California ranks 9th overall when it comes to meeting the long-term care needs of older residents, but AARP warns much more must be done, at an accelerated pace, to improve the state’s health care system around prevention & treatment, affordability & access in Adult Day Resource Center functions, nursing home costs/quality-of-life, quality-of-care in the LTSS system, and support for family caregivers.
California’s ranking is part of a comprehensive state-by-state Scorecard from AARP with support from the nation’s leading organizations behind quality long-term care, The Commonwealth Fund and SCAN Foundation.
Raising Expectations 2014: A State Scorecard on Long-Term Services and Supports for Older Adults, People with Physical Disabilities, and Family Caregivers – an update of the inaugural 2011 Scorecard – ranks each state overall and within 26 performance indicators along five key dimensions: affordability & access, choice of setting and provider; quality-of-life & quality-of-care, support for family caregivers, and effective transitions. New indicators this year include length of stay in nursing homes and use of anti-psychotic drugs by nursing homes.
“The vast majority of older Californians want to live independently, at home, as they age – most with the help of unpaid family caregivers,” says Blanca Castro, AARP’s California advocacy director.
“Even facing tight budgets following the Great Recession, California is making some progress to help our older residents achieve that goal. However, this Scorecard shows we have much more to do – and we don’t have time to stand idle.”
Today, unpaid family caregivers provide the bulk of care for older Californians, in part because the cost of long-term care remains prohibitive for most middle-income families. In California, more than 4 million residents help their aging parents, spouses or other loved ones stay at home by providing assistance with bathing and dressing, transportation, finances, complex medical tasks like wound care, injections, and more. The annual labor value of this unpaid care totals about $47 billion.
“When it comes to helping older Californians live in the setting of their choice, this silent army of family caregivers assumes the lion’s share of responsibility,” explains Castro. “Many juggle full-time jobs with their caregiving duties; others provide 24/7 care for their loved ones. With every task they undertake, these family caregivers save the state money by keeping their loved ones out of costly nursing homes, which are most often paid for by Medi-Cal. They therefore deserve some basic support from the state.”
According to the state Scorecard, a number of family caregivers (55%) face a degree of stress and worry.
That’s why AARP in California has sponsored the California Care Act of 2014 (AB 1744). This critical legislation would create a Blue Ribbon Caregiver Task Force to help California better understand and support the work that family caregivers do and the contributions they make.

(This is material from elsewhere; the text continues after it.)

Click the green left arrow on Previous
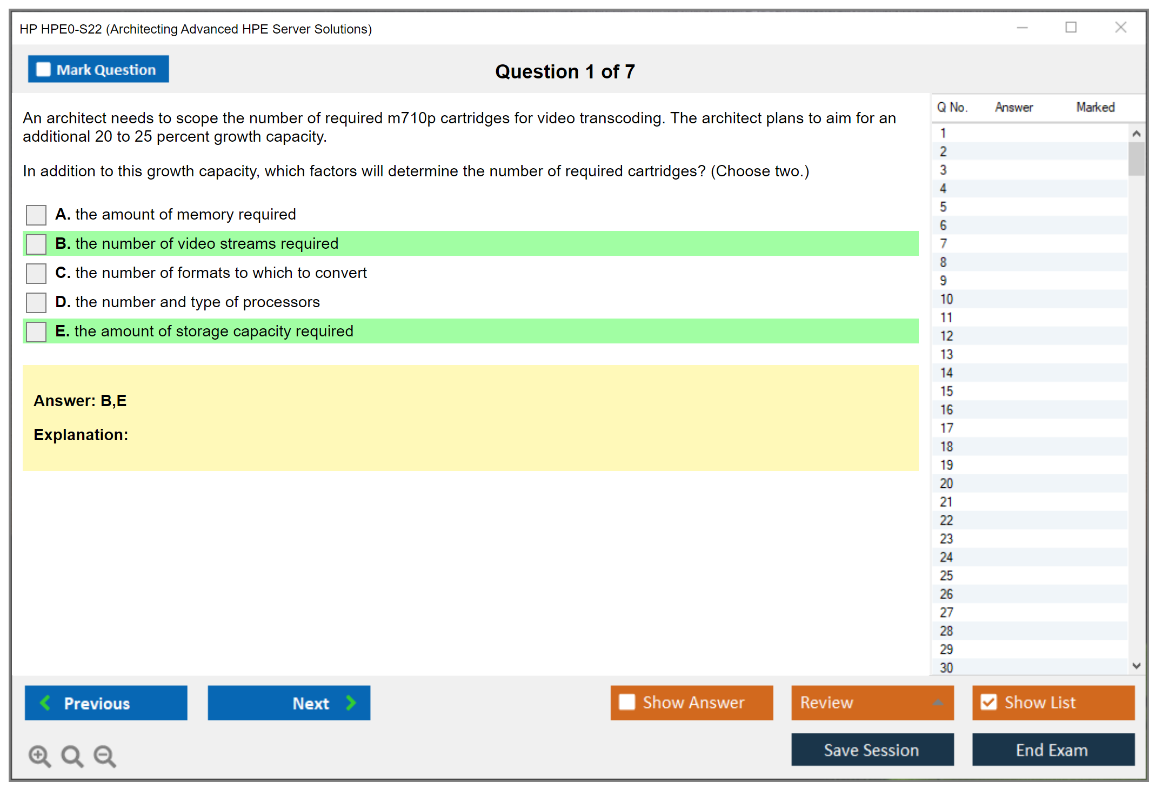(x=46, y=703)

The Blue Ribbon Panel will:
- Compile an inventory of the resources currently available to support family caregivers as they help seniors live independently at home.
- Identify further policies and resource options that will fill any gaps that are identified.
- Provide a recommendation to the state legislature on how to improve support for family caregivers in California.
“This Scorecard gives us a snapshot of how well California serves our older residents, those with disabilities, and family caregivers – and shows us where we must sharpen our focus to better assist hardworking Californians,” concludes Castro. “Now is the time for policymakers to act.”
Of the 26 Scorecard indicators, 13 may be improved through state policy changes, pointing to the importance of AARP’s multi-state advocacy campaign, launched this year, to help older Americans live independently, at home, and the family caregivers that support them. Currently, 42 states are advocating as part of the campaign, including California.
The Scorecard finds that “in just 12 years, the leading edge of the Baby Boom Generation will enter its 80s, placing new demands on a still imperfect long-term care system. Further, this generation will have far fewer potential family caregivers to provide unpaid help.”
Long-term care (also called long-term services and supports) is a diverse set of services designed to help older people and those with disabilities; services can be provided in a person’s home, in a community setting such as an adult day center, or in a group residential facility like a nursing home.
The full state Scorecard, along with an interactive map of state rankings and information, is available at www.longtermscorecard.org.